Based on a spurious notion that MI6 had instructed Marks to smuggle monstrous quantities of cannabis, he had already famously duped the jury at the Old Bailey into awarding him a not guilty verdict in 1980. For a time, Lovato worried that this might happen again during his investigation. “In our justice system, you never know what’s going to happen when you put a case before 12 people who we just pull from the streets at random,” he explained. “It only takes one to say ‘no’ for you to lose. Even though I had an airtight case against him I pushed very hard for him to plead guilty. That way there would be no appeal rights and there wouldn’t be one person on the jury who just refuses to pay attention to any of the evidence and just says ‘not guilty’.”

Lovato targeted Marks’ wife at the time, Judy, whose crime was merely to answer a call on occasion and pass it to him. Lovato imprisoned her. “Judy was his wife and the mother of his children,” he said. “We indicted (charged with a serious crime) her strictly to get him to waive extradition and plead guilty. I said to him ‘we are not interested in your wife, she has children to raise. You give us what we want and we’ll drop the charges against her’. We didn’t want her; she was just a ploy to get Howard.”
I challenged him over the idea that using Judy Marks as bait was morally reprehensible. “No, that’s not true – you’re totally mistaken on that,” he attested. “She was guilty of some sort of crime so we used her as a pawn,” he asserted. “Amongst all of the things that Howard was, he was a very intelligent, well-educated and charismatic man. But above all, he was a coward – it took him so long to put himself on the line so Judy had to suffer for eighteen months in prison.”
It seemed to me that Lovato was intimidated by Marks – a theory I put to him. “Not at all. Where Howard was successful was that he was able to organise a crew on a worldwide basis. Not everybody can do that.” So how did it make him feel when he found out that Howard made a successful, legit career out of all this? “I was happy for him. He got a great deal of notoriety and fame in England – a rock star appeal to certain people there. Throughout history whoever is the bandito, like Robin Hood or Butch Cassidy and the Sundance Kid for instance, those who thumb their noses at society will be applauded by everyone. Because deep inside all of us we’d like to do that – tell the establishment to go and stick it to themselves.”

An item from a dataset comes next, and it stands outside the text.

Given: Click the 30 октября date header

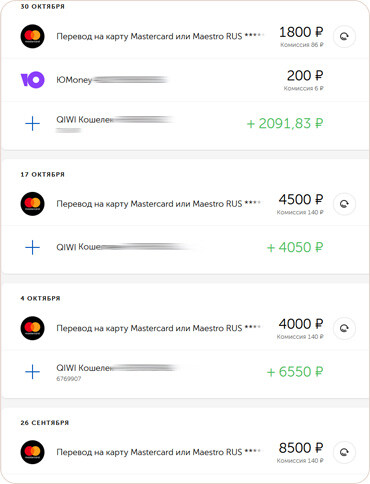Looking at the screenshot, I should (42, 6).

“Those who thumb their noses at society will be applauded by everyone. Because deep inside all of us we’d like to do that – tell the establishment to go and stick it to themselves” – Craig Lovato
I wanted to know how Lovato felt he was portrayed in the film Mr Nice, but he hadn’t seen it. I asked him how he felt when he heard that Marks had passed on (he died in April 2016). “I had known for some time that he was terminal so it wasn’t a surprise when I was notified of his passing,” he said with a hint of reflection in his tone. “It was a shame. Howard was a charismatic figure, he was easy to talk to, he was easy to listen to and – as with any human passing – it brings sadness to all the people who knew him.”
So there‘s Lovato’s story. Maybe it’s because I’ve read the book a few times, and witnessed firsthand the pain and suffering that prohibition can cause, that I’m firmly on Marks’ side. Maybe it’s because he's a counterculture hero and he was wonderful every time I met him. He used to put on a pub quiz at his bar near to where I live. I lost count of the amount of times he would randomly stand up and order the bar staff to give everyone in the venue a shot of tequila, causing a frantic wave of activity amongst the staff. Maybe it’s because I feel I owe him a drink.